▶ [Provided passage]
* * *

The financial woes and decreased readership of American newspapers notwithstanding, it looks as though the New York Times still carries clout, as evidenced by the following:
The day after his first American concert in more than 15 years, Leonard Cohen sat in a Manhattan hotel suite warily submitting to an interviewer’s questions, including one about the music in his laptop’s iTunes. In response, he played a klezmer-style Hebrew hymn, then followed it by singing along with one of George Jones’s weepy country morality tales.
That is, as far as I can determine, the first paragraph of the first interview Leonard Cohen has given in 2009. More impressively, it is, again by my calculations, only the second interview Cohen has granted since the World Tour began in Fredericton on May 11, 2008. The first took place June 4, 2008 at Hamilton Place.1
Most of the interview is old news, consisting of the standard Leonard Cohen article items (e.g., Cohen’s financial losses, his Zen retreat, the US and Canada tour dates, his age and his energy, the songs favored in his concert sets, … ). The only arguably new information I garnered from my first reading follows:
Mr. Cohen said he hoped to make a new record when the tour ends, and offered to play one of his newer compositions. Tentatively called “Amen,” it features a Farfisa-style keyboard, a trumpetlike solo played by Mr. Cohen on his synthesizer and lyrics like this: “Tell me again when the filth of the butcher is washed in the blood of the lamb.”

* * *

▶ [Given material]
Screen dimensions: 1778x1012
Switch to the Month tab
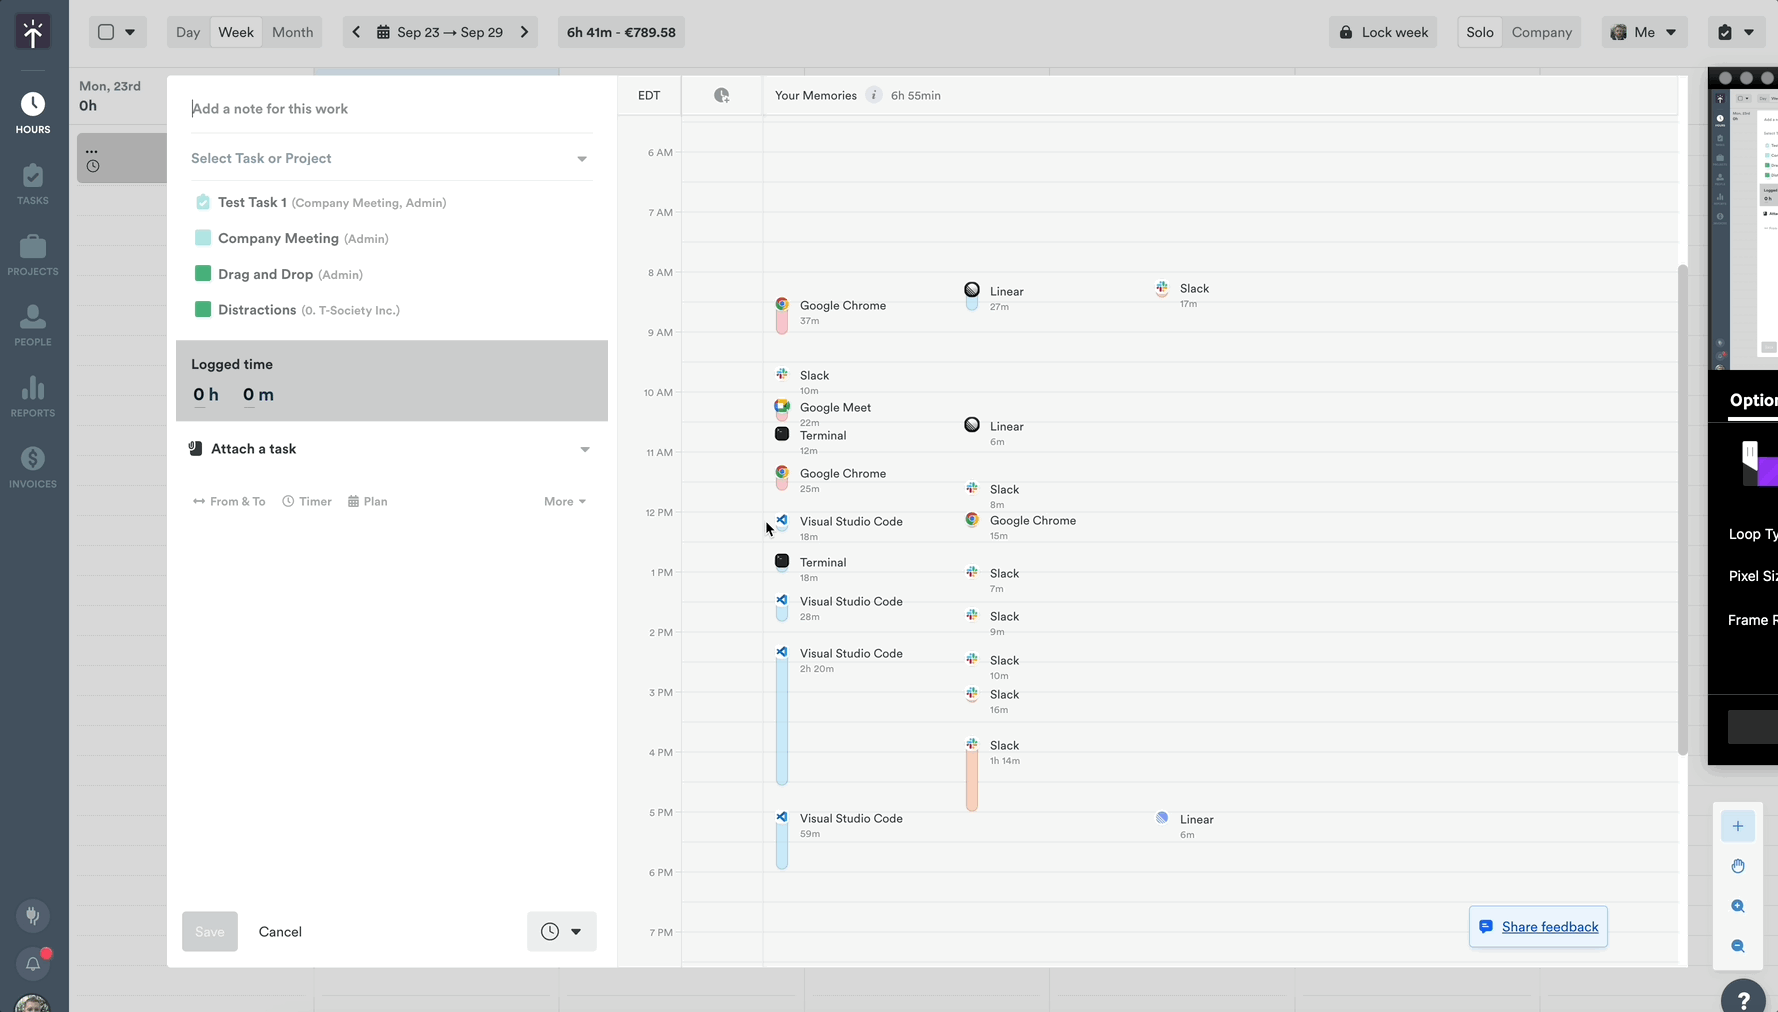(x=292, y=32)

* * *

▶ [Exercise set]
a. Using the post about the Leonard Cohen interview, decide whether each statement below agrees with it. Answer yes or no for each, quoting the words that decide it.
(i) Cohen's World Tour began in Fredericton on May 11, 2008.
(ii) The first interview Cohen granted after the tour began took place in a Manhattan hotel suite.
(iii) The newer composition Cohen played features a Farfisa-style keyboard.
b. According to the Leonard Cohen interview post, how long had it been since Cohen's previous American concert?

▶ [Task results]
a.
(i) Yes: "the World Tour began in Fredericton on May 11, 2008"
(ii) No: "The first took place June 4, 2008 at Hamilton Place."
(iii) Yes: "it features a Farfisa-style keyboard"

b. More than 15 years.